BRIEF | Omit every picture, then return each line of the data below exactly.

(Data extracted from a collection)

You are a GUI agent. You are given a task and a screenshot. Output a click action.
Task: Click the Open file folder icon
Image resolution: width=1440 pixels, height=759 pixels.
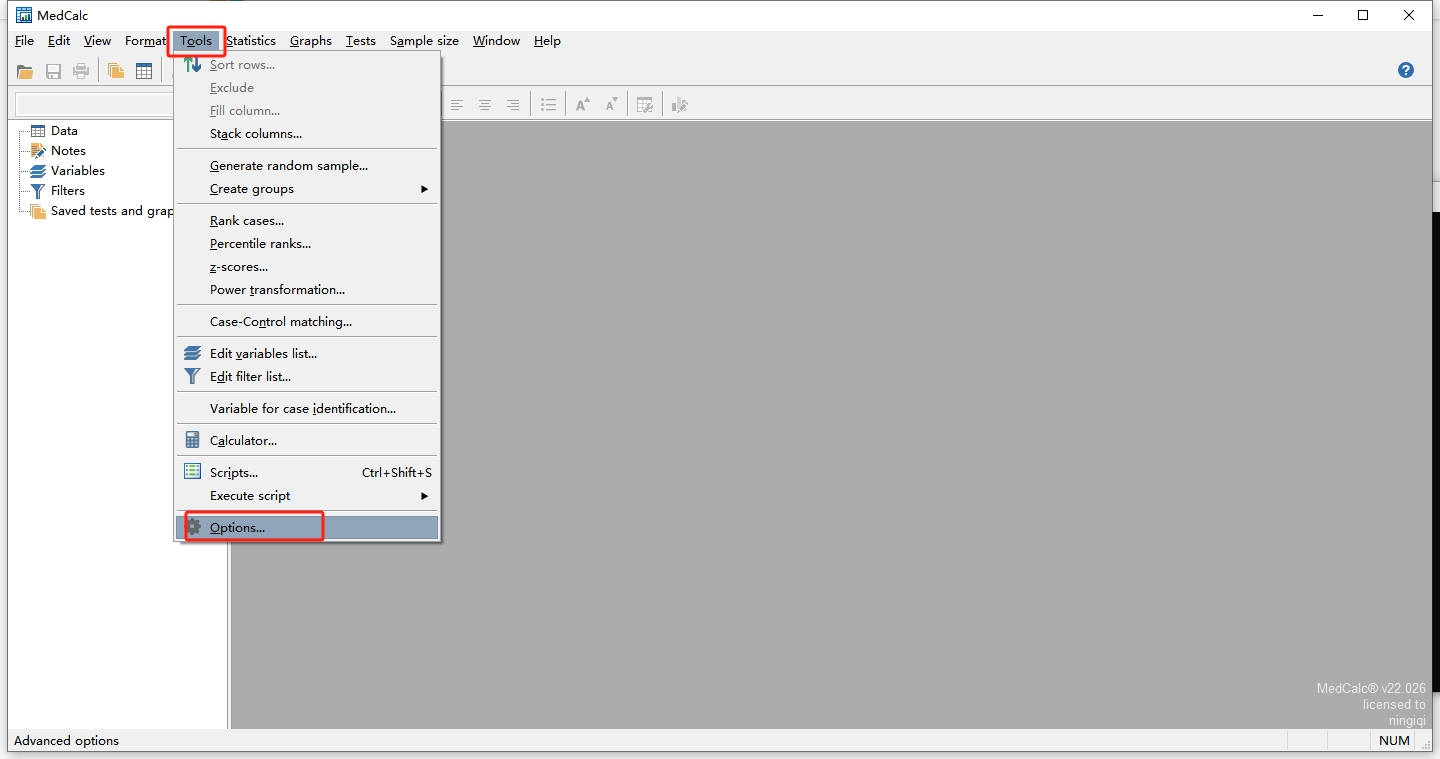25,71
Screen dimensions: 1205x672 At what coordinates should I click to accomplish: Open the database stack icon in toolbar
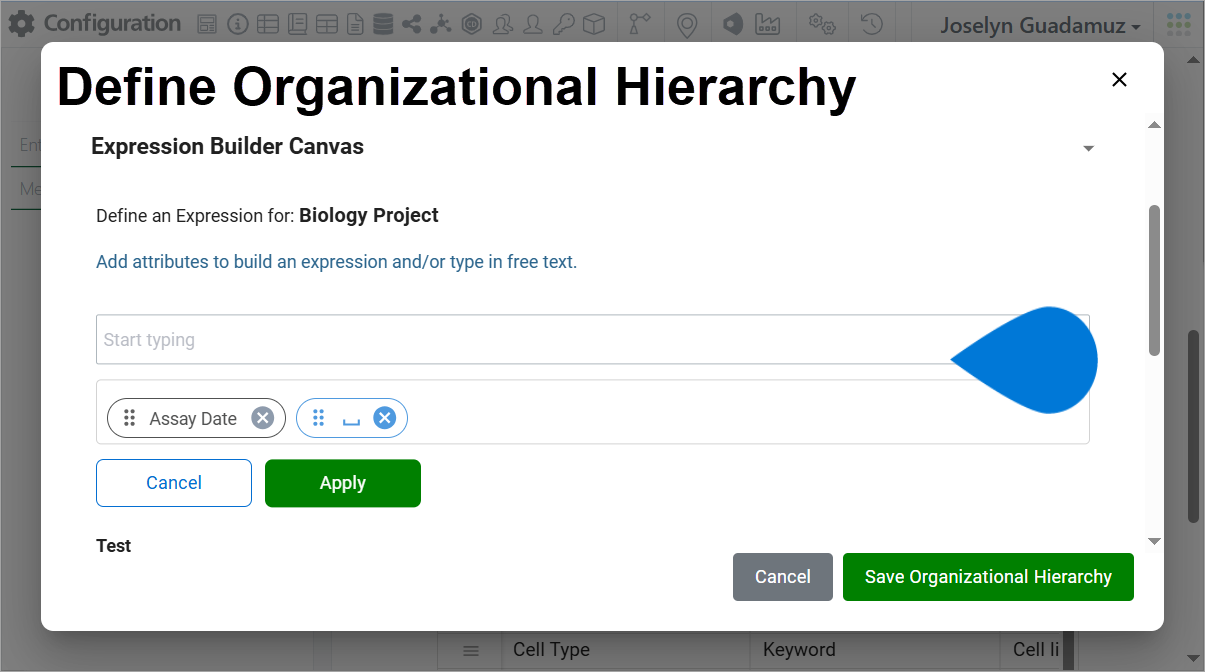[383, 24]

REPLY |
You are a GUI agent. You are given a task and a screenshot. Output a click action.
Task: Click the Open file folder icon
Image resolution: width=1440 pixels, height=759 pixels.
25,71
Screen dimensions: 1205x672 At what coordinates should I click to accomplish: Open the database stack icon in toolbar
[383, 24]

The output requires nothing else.